▸ **WHAT THE TASK REQUIRES**
Please rewrite the records below with "Screen dimensions" changed to "Screen size" everywhere it occurs, leaving every other part untouched.

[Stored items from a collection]
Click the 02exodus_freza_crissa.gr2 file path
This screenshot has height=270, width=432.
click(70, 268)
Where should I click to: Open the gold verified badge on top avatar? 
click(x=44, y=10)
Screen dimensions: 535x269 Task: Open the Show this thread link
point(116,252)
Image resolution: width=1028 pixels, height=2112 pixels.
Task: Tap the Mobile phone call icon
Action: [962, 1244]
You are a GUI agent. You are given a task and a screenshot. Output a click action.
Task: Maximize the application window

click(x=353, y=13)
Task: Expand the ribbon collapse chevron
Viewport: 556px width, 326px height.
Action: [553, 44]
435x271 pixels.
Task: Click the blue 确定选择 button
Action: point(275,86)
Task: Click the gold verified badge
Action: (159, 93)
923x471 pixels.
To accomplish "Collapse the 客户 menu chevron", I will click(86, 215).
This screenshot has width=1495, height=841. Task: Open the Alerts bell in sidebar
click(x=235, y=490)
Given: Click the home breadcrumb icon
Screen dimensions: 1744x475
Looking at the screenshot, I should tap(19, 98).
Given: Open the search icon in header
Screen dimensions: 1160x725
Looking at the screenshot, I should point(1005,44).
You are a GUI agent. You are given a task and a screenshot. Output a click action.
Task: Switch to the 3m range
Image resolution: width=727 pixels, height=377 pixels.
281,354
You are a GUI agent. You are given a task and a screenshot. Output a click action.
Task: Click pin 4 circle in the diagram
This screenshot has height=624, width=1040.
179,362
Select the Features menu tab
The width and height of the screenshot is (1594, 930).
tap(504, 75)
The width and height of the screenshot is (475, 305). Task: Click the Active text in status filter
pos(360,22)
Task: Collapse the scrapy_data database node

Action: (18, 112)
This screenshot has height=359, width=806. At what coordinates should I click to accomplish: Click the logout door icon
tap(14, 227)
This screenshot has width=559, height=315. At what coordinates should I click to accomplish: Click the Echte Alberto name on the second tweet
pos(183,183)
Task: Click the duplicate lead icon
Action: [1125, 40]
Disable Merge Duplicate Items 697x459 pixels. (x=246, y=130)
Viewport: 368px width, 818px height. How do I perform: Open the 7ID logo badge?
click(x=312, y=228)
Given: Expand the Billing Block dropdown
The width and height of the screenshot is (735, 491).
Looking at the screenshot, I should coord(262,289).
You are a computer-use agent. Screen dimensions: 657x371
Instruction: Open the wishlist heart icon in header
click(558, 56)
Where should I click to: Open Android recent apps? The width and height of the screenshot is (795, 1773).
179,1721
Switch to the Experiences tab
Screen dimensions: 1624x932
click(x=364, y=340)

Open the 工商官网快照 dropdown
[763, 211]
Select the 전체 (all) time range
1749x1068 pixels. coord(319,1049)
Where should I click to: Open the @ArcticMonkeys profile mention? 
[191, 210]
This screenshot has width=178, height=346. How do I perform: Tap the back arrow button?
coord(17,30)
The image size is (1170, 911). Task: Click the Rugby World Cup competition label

▸ **ANSWER BELOW**
Click the 02exodus_freza_crissa.gr2 file path
This screenshot has height=270, width=432.
click(70, 268)
Where should I click to: Open the gold verified badge on top avatar? 
click(x=44, y=10)
Screen size: 535x269 Task: Open the Show this thread link
point(116,252)
Image resolution: width=1028 pixels, height=2112 pixels.
Task: Tap the Mobile phone call icon
Action: [962, 1244]
You are a GUI agent. You are given a task and a screenshot. Output a click action.
Task: Maximize the application window

click(x=353, y=13)
Task: Expand the ribbon collapse chevron
Viewport: 556px width, 326px height.
Action: [553, 44]
435x271 pixels.
Task: Click the blue 确定选择 button
Action: point(275,86)
Task: Click the gold verified badge
Action: (159, 93)
923x471 pixels.
To accomplish "Collapse the 客户 menu chevron", I will click(86, 215).
This screenshot has width=1495, height=841. Task: Open the Alerts bell in sidebar
click(x=235, y=490)
Given: Click the home breadcrumb icon
Screen size: 1744x475
Looking at the screenshot, I should tap(19, 98).
Given: Open the search icon in header
Screen size: 1160x725
Looking at the screenshot, I should point(1005,44).
You are a GUI agent. You are given a task and a screenshot. Output a click action.
Task: Switch to the 3m range
Image resolution: width=727 pixels, height=377 pixels.
281,354
You are a GUI agent. You are given a task and a screenshot. Output a click action.
Task: Click pin 4 circle in the diagram
This screenshot has height=624, width=1040.
179,362
Select the Features menu tab
The width and height of the screenshot is (1594, 930).
tap(504, 75)
The width and height of the screenshot is (475, 305). Task: Click the Active text in status filter
pos(360,22)
Task: Collapse the scrapy_data database node

Action: (18, 112)
This screenshot has height=359, width=806. At what coordinates should I click to accomplish: Click the logout door icon
tap(14, 227)
This screenshot has width=559, height=315. At what coordinates should I click to accomplish: Click the Echte Alberto name on the second tweet
pos(183,183)
Task: Click the duplicate lead icon
Action: [1125, 40]
Disable Merge Duplicate Items 697x459 pixels. (x=246, y=130)
Viewport: 368px width, 818px height. How do I perform: Open the 7ID logo badge?
click(x=312, y=228)
Given: Expand the Billing Block dropdown
The width and height of the screenshot is (735, 491).
Looking at the screenshot, I should coord(262,289).
You are a computer-use agent. Screen size: 657x371
Instruction: Open the wishlist heart icon in header
click(558, 56)
Where should I click to: Open Android recent apps? The width and height of the screenshot is (795, 1773).
179,1721
Switch to the Experiences tab
Screen size: 1624x932
click(x=364, y=340)

Open the 工商官网快照 dropdown
[763, 211]
Select the 전체 (all) time range
1749x1068 pixels. coord(319,1049)
Where should I click to: Open the @ArcticMonkeys profile mention? 
[191, 210]
This screenshot has width=178, height=346. How do I perform: Tap the back arrow button?
coord(17,30)
The image size is (1170, 911). Task: Click the Rugby World Cup competition label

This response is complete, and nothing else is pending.